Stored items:
________

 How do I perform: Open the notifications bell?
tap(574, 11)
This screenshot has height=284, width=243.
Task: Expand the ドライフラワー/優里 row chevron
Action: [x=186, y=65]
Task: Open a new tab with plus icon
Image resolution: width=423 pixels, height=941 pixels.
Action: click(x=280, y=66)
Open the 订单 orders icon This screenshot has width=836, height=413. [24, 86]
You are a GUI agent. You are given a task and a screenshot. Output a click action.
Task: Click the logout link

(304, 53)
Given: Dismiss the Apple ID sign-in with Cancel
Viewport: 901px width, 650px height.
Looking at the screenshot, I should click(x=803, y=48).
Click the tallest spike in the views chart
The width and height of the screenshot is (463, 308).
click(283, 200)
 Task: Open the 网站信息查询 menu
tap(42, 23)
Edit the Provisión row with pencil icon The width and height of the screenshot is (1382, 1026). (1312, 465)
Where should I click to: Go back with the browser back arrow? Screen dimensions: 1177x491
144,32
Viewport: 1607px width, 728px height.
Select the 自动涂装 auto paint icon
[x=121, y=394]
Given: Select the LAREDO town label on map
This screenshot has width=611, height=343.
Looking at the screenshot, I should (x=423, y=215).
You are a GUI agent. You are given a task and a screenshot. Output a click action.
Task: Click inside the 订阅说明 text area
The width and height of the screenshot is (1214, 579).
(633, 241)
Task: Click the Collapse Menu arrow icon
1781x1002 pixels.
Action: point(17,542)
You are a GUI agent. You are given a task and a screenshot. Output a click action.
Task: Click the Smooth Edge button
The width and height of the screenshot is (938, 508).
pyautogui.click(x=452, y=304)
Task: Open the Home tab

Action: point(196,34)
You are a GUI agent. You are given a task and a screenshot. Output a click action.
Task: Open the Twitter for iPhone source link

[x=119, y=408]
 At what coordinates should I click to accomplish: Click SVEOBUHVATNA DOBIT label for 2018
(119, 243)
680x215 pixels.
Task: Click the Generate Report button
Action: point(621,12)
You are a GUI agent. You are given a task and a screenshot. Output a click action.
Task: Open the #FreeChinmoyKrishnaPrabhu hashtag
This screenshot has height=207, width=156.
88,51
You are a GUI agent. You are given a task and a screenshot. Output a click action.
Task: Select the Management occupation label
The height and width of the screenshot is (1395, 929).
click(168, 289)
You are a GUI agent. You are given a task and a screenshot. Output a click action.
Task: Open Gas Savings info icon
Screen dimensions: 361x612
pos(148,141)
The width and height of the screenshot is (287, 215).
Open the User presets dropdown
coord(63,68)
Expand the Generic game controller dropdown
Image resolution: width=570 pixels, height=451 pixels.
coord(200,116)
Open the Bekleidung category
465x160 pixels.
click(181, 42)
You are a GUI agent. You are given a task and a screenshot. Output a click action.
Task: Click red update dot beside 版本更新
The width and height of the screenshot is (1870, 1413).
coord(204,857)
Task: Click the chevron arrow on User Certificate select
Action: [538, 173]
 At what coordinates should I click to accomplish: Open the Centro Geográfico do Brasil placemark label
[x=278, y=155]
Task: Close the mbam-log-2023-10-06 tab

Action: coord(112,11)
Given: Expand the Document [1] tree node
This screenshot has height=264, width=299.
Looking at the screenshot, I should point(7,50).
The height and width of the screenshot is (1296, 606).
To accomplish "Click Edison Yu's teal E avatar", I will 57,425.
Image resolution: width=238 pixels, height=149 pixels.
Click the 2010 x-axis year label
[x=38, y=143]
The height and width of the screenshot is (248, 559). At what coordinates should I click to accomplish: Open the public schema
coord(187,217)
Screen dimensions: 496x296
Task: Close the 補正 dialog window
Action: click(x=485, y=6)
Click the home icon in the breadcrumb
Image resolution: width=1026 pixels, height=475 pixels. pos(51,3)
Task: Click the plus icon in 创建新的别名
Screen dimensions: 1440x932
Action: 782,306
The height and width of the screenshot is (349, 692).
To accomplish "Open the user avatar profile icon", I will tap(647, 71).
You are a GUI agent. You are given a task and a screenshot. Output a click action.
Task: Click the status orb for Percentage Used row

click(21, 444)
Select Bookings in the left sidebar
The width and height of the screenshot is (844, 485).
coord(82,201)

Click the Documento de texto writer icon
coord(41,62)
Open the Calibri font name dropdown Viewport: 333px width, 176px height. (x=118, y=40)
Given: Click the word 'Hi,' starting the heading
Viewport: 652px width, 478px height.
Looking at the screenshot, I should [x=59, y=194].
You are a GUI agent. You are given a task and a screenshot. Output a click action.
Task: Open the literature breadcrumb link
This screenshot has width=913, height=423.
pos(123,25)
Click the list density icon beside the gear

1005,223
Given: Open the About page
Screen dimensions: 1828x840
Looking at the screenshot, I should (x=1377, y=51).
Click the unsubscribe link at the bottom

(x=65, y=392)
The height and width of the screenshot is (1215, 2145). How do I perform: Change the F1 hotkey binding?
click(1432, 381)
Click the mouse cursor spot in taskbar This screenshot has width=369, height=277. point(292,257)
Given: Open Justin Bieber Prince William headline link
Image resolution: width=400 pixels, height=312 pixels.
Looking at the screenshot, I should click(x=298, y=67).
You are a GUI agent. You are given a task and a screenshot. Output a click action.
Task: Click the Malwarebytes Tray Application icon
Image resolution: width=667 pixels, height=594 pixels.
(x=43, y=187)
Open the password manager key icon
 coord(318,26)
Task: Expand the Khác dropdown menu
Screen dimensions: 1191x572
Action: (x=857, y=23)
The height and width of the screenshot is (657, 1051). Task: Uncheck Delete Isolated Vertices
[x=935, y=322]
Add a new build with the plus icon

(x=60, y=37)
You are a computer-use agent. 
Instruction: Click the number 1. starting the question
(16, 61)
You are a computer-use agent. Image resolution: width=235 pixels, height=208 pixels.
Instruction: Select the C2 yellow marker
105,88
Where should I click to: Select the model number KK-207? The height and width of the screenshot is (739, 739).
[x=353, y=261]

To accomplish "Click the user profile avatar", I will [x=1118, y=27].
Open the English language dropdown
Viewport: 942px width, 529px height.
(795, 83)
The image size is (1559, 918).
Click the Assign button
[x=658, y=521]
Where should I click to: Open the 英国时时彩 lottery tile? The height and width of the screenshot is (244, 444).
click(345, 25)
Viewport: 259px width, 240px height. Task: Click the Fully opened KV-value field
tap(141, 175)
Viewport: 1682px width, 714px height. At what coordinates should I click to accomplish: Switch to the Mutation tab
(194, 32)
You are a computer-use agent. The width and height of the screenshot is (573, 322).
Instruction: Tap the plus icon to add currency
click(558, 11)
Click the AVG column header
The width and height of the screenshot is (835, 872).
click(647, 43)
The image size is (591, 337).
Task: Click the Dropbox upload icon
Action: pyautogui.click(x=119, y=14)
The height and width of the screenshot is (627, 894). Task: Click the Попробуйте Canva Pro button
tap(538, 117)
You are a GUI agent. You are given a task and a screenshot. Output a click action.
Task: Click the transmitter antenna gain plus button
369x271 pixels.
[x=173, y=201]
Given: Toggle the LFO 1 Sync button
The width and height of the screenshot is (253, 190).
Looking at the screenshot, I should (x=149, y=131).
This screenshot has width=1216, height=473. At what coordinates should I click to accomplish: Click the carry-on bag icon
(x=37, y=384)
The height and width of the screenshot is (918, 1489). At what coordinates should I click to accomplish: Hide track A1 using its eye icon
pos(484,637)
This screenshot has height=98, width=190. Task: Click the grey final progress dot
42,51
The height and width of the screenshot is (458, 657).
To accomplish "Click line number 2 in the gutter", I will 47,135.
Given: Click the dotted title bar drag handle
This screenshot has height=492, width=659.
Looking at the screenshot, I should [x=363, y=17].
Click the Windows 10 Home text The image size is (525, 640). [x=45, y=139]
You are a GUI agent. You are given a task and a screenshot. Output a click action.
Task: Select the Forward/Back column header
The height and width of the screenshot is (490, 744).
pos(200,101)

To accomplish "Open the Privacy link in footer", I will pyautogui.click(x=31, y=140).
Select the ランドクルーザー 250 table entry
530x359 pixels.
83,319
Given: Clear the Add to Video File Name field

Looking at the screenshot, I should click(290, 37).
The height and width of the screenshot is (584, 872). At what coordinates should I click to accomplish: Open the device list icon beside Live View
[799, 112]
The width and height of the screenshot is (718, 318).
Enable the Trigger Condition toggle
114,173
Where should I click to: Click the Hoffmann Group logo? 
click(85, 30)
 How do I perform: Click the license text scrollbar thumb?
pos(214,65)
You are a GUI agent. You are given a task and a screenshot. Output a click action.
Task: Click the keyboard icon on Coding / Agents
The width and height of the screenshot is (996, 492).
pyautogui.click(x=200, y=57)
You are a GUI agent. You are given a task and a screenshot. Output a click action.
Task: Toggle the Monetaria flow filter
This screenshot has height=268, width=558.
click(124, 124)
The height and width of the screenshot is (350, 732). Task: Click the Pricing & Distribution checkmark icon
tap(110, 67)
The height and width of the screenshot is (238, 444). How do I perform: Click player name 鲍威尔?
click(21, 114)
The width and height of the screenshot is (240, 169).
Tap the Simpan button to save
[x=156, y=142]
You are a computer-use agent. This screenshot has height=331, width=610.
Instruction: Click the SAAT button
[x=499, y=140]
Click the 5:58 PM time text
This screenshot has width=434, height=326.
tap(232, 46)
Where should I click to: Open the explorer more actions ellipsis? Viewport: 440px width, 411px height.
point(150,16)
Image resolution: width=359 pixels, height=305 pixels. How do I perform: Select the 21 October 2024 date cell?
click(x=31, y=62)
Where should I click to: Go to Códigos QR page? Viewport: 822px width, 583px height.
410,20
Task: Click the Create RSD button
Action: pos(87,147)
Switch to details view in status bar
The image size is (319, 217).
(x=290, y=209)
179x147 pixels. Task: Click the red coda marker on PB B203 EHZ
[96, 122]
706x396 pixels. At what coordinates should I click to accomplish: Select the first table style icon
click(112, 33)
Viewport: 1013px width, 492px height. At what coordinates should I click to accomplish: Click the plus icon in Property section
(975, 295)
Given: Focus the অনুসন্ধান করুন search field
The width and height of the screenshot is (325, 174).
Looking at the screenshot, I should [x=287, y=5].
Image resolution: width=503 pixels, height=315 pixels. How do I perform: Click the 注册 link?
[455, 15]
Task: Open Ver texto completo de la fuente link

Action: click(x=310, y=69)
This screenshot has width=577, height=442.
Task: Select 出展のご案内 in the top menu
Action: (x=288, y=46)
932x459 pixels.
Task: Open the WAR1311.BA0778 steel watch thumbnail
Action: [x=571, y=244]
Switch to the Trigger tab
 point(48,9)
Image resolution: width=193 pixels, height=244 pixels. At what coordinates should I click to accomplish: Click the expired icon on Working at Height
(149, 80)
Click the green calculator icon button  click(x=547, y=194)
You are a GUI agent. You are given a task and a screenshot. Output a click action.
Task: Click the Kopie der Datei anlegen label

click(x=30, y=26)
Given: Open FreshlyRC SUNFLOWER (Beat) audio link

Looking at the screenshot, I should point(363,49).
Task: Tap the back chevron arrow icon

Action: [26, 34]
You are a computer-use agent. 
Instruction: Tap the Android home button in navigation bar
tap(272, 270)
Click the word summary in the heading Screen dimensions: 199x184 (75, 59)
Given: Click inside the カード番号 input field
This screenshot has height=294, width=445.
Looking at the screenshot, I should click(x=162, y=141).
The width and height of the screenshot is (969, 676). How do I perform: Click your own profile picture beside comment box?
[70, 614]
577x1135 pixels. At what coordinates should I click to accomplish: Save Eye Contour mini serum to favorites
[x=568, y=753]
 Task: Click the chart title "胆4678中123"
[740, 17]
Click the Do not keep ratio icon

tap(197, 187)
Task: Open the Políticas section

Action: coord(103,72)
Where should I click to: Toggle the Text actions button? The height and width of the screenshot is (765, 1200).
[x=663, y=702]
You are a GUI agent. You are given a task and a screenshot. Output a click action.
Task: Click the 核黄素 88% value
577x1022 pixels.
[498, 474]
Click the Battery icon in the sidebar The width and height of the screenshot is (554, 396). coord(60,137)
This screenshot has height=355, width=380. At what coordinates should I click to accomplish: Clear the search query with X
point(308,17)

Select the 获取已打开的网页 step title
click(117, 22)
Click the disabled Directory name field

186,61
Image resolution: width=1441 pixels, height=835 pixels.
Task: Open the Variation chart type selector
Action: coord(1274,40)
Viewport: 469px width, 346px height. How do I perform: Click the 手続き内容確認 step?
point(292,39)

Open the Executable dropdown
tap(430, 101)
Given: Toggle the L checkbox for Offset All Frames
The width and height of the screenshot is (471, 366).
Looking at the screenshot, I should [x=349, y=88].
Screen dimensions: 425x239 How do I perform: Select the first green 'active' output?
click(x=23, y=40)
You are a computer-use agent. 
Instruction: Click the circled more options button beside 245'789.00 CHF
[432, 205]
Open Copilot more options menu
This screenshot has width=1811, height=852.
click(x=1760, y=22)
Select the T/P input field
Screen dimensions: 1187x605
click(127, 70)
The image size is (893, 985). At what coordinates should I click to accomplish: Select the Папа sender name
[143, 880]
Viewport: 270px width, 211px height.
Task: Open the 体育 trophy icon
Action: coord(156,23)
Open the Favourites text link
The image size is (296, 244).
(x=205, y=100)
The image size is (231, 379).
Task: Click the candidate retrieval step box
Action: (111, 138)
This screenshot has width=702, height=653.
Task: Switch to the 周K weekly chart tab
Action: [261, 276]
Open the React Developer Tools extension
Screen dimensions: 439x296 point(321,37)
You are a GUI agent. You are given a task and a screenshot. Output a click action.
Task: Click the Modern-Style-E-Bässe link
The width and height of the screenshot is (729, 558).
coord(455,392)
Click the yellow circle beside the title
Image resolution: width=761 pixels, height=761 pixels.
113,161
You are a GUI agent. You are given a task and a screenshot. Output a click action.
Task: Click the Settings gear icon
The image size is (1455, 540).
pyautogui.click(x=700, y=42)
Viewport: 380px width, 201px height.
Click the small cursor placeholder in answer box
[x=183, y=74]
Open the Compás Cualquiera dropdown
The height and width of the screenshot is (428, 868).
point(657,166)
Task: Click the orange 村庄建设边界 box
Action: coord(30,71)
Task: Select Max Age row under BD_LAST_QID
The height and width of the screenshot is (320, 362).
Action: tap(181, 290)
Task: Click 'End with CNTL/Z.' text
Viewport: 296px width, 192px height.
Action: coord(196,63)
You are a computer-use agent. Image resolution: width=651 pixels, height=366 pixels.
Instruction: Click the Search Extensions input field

________

### [TASK]
Within the entries, find all lines holding "sidebar" and copy each one.

### [RESPONSE AREA]
Select Bookings in the left sidebar
Click the Battery icon in the sidebar The width and height of the screenshot is (554, 396). coord(60,137)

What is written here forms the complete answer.